After research of more than three decades in cloning and producing the first cloned animal, a goat in 2000, China has once again been successful in cloning world’s first rabbit. The Chinese scientists have produced the cloned female rabbit biologically, using the somatic cells of a rabbit fetus.

Dr. Li Shangang who conducted the experiment of rabbit cloning is a researcher at the National Center for Molecular Genetics and Animal Breeding of the Beijing Institute of Animal Sciences.

Dr. Li and his team chose the back skin cells of a 20-day old rabbit embryo. They cultured these cells into fibroblast cell lines. Then these fibroblast cells (donor cells) were fused with an enucleated rabbit’s oocyte (immature egg cell of animal ovary) through electric pulse. Thus cloned embroys were produced which were later transferred into the rabbit’s oviduct. The female clone rabbit was born after a month-long normal pregnancy on February 12 and had weighed 60 grams at birth. Now the rabbit is doing well and is at an animal center in Shanghai.

The first animal to be cloned using somatic cells was the sheep - Dolly in 1996. Since then many other animals as mice, cattle and pigs have been cloned by scientists.

In 2002, French scientists too had claimed to produce the world’s first cloned rabbit but that was done by using cells from an adult female rabbit. However, the Chinese rabbit is the world’s first clone rabbit that has used “fibroblast” cells from a fetal rabbit.

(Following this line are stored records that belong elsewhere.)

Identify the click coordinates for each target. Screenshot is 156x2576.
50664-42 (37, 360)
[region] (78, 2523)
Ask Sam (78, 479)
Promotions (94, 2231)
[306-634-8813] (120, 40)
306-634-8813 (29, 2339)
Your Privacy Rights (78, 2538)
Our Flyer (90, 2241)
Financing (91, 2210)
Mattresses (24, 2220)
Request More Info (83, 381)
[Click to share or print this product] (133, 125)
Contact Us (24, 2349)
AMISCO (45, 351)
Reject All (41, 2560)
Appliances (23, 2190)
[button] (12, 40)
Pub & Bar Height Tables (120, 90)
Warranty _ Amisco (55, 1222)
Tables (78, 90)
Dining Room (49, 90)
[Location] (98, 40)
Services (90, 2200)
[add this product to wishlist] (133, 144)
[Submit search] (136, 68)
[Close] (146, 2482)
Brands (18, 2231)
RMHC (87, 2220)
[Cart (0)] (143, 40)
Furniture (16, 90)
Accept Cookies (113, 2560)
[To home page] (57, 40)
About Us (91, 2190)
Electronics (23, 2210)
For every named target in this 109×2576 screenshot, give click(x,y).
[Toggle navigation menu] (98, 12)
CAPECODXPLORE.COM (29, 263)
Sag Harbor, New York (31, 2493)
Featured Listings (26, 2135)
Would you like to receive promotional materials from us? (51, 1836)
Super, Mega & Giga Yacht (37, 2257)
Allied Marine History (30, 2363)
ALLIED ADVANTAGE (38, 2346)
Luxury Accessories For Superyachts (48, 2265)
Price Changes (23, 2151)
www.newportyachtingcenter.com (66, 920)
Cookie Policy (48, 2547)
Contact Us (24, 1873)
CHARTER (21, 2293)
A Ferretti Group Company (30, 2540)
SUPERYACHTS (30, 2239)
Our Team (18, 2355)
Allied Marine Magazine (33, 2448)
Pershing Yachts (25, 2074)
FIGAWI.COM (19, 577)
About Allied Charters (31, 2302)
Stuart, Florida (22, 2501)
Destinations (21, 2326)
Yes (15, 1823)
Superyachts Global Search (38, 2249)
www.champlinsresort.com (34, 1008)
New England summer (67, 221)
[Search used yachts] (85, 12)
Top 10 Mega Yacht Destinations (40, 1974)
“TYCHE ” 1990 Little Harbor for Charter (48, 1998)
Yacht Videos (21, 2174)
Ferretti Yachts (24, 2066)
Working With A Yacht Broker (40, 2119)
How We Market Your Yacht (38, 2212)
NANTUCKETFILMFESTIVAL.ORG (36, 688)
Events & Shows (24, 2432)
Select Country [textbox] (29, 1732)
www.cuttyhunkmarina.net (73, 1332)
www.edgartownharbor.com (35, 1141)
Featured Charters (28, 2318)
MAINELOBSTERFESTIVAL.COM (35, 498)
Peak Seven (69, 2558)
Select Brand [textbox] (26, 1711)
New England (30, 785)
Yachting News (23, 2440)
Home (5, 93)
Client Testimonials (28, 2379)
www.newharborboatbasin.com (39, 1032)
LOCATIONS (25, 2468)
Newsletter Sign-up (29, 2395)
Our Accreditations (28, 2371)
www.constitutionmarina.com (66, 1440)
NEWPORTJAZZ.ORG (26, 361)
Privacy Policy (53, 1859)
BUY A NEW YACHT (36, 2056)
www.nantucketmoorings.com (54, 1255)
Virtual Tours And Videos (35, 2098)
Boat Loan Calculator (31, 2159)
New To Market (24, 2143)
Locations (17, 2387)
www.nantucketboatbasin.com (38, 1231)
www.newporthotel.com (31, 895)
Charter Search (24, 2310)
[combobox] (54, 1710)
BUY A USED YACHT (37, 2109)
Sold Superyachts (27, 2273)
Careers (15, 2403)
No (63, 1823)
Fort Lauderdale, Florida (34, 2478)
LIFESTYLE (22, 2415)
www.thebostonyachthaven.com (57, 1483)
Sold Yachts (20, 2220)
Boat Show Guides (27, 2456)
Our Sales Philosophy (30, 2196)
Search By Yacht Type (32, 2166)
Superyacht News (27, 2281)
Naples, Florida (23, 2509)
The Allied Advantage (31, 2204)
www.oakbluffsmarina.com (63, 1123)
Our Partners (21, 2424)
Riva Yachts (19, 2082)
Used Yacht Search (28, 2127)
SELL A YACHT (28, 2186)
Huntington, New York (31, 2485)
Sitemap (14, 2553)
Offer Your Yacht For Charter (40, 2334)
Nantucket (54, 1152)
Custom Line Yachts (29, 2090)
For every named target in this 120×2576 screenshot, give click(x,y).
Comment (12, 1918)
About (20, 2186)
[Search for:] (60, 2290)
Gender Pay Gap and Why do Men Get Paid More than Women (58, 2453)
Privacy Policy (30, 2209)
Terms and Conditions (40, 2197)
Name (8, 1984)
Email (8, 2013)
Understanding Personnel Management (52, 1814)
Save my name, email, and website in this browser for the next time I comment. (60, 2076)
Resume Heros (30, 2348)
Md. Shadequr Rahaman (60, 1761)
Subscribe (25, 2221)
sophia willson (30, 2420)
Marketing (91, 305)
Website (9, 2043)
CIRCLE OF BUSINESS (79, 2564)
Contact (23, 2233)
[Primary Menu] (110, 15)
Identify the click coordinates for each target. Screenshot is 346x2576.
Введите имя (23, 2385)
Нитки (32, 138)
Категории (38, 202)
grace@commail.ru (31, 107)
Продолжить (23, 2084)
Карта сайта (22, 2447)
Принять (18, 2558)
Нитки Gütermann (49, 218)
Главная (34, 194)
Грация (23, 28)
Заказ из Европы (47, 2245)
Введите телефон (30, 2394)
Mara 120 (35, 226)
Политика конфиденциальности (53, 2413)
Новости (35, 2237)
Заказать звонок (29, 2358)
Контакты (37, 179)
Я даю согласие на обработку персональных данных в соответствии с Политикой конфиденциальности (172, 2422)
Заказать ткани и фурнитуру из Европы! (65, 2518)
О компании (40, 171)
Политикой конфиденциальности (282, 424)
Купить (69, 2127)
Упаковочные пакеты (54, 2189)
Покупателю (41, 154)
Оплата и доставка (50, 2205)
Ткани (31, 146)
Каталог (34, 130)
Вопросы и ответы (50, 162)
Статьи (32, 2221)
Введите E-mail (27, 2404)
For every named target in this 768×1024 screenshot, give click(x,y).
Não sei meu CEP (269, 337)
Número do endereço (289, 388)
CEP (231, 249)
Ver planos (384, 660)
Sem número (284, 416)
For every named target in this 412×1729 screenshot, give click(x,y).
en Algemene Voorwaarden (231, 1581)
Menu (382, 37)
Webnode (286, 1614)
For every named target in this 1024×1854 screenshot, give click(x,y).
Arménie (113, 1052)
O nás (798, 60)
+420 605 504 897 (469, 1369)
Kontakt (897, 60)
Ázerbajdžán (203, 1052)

On the achievement, Wang Hongguang, director of the China Center for Biotechnology Development affiliated to the Ministry of Science and Technology said:

Chinese cloning research has reached a global advanced level. We can reproduce almost all the cloning results in top-class laboratories around the world. However, we are lacking in original creations such as the newly cloned rabbit.

Rabbits are considered significant research tools because of their shorter gestation period than other big mammals such as sheep or cows.

Malaysia has also turned to cloning and is in efforts to clone some of its threatened leatherback turtles to save them from extinction.